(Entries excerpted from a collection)
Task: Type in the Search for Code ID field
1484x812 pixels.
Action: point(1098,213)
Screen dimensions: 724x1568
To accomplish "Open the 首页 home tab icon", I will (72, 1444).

**Exercise**:
Copy each of the entries above word for word, keeping every line as it stands.

**Output of the exercise**:
Task: Type in the Search for Code ID field
1484x812 pixels.
Action: point(1098,213)
Screen dimensions: 724x1568
To accomplish "Open the 首页 home tab icon", I will (72, 1444).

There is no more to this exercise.